Somerset has dedicated several museums to the efforts of its residents and invites visitors to explore the people and livelihoods that have transformed its role in rural American life. In each one of these historical and cultural destinations, pride for the Somerset County area and its roots is contagious.
“Our museums demonstrate the sincerity at our county’s core,” said Director of Tourism Clint Sterling. “We are a rural community with a vibrant history.”
Take Part in Somerset Pride
Named after the state’s 45th governor, J. Millard Tawes Museum in Crisfield, Maryland, illustrates the maritime history of Somerset County. With displays featuring natural history, Maryland’s favorite sea critters like the crab, oyster industries, shipbuilding, duck decoys and more. Visitors can explore exhibits like Lem and Steve Ward, dedicated to two Crisfield barbers who found their calling whittling duck decoys during the slow hours in their shop and quickly influenced the art of decoys.
The Skipjack Heritage Museum on Deal Island preserves the history of the skipjack, other workboats and Deal Island heritage. Named the official State Boat in 1985, the skipjack is the iconic sailboat previously used for oyster fishing along the Chesapeake Bay. Skipjacks were the last working boats under sail in U.S. Along with honoring these boats and their impact on Somerset County life through exhibits and displays, the Skipjack Heritage Museum is also hosting the annual Skipjack Race in the Deal Island Harbor over Labor Day weekend. The event will also include a parade, family activities, music and more.
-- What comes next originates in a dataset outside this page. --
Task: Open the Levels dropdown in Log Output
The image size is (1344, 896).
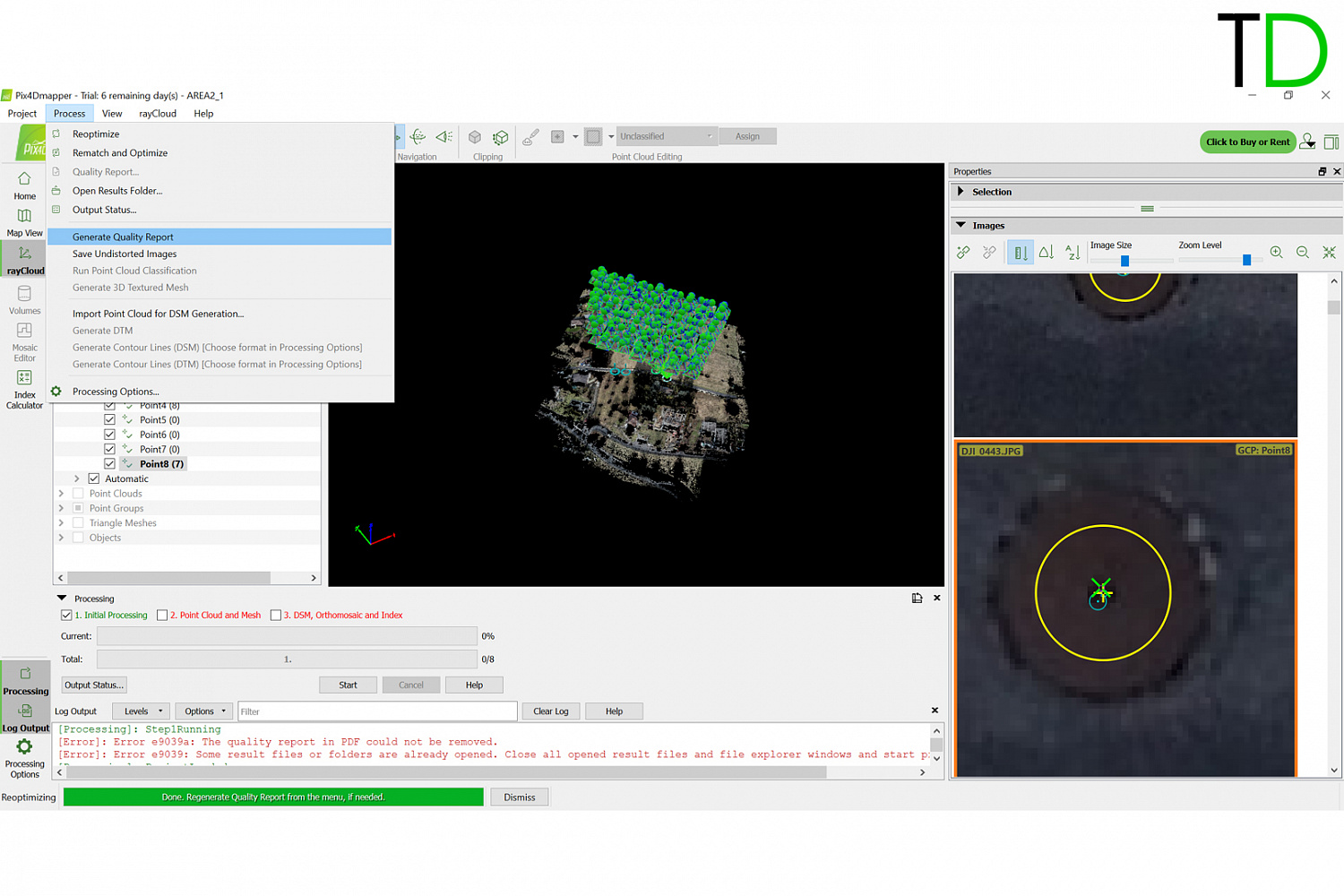Action: pyautogui.click(x=142, y=711)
Located in Princess Anne, Maryland, Teackle Mansion is a well-loved attraction that illustrates life in Somerset County in the 1800’s. Merchant Littleton Dennis Teackle and his family began construction on the Neoclassical structure in 1802 and finished in 1819. Endowed with intricate décor and grandiose furnishing, the mansion was fondly known as “Teackletonia” by its residents. Today, the mansion serves as a demonstration of wealthy class living during the time. Teackle Mansion is open on Saturdays and Sundays, when visitors can explore the grounds and admire the many elegantly decorated rooms, like the drawing room, master chamber suite, entrance hall and more.
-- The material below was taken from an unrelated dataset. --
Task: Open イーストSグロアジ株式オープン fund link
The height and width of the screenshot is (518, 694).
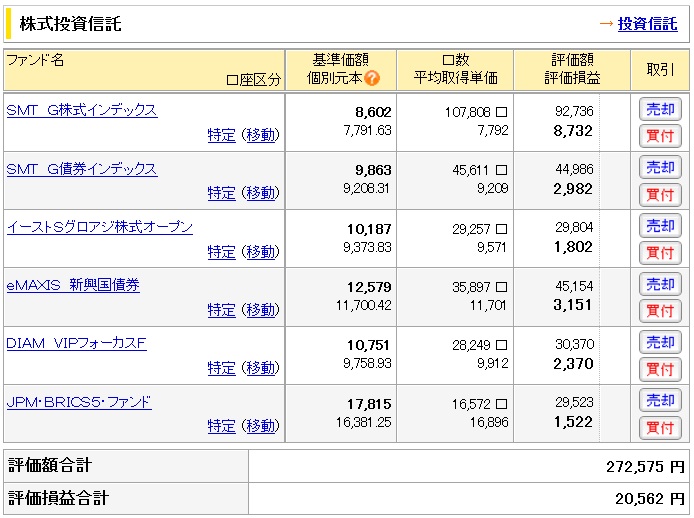Action: [x=99, y=227]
Along with all of the county’s current museums, Somerset will be adding the Burgess Rural Living Center to its list of cultural attractions later this year. Named after the donor of its contents, Lawrence Burgess, the museum hosts a variety of items that tell the story and development of rural and agricultural life in Somerset County. During his life, Burgess, a Somerset County native, displayed his historical collection in a three-story chicken house formerly known as the Eastern Shore Americana Museum. Once opened, the Living Center will commemorate Burgess’ efforts and the importance of agricultural life to Somerset County’s community.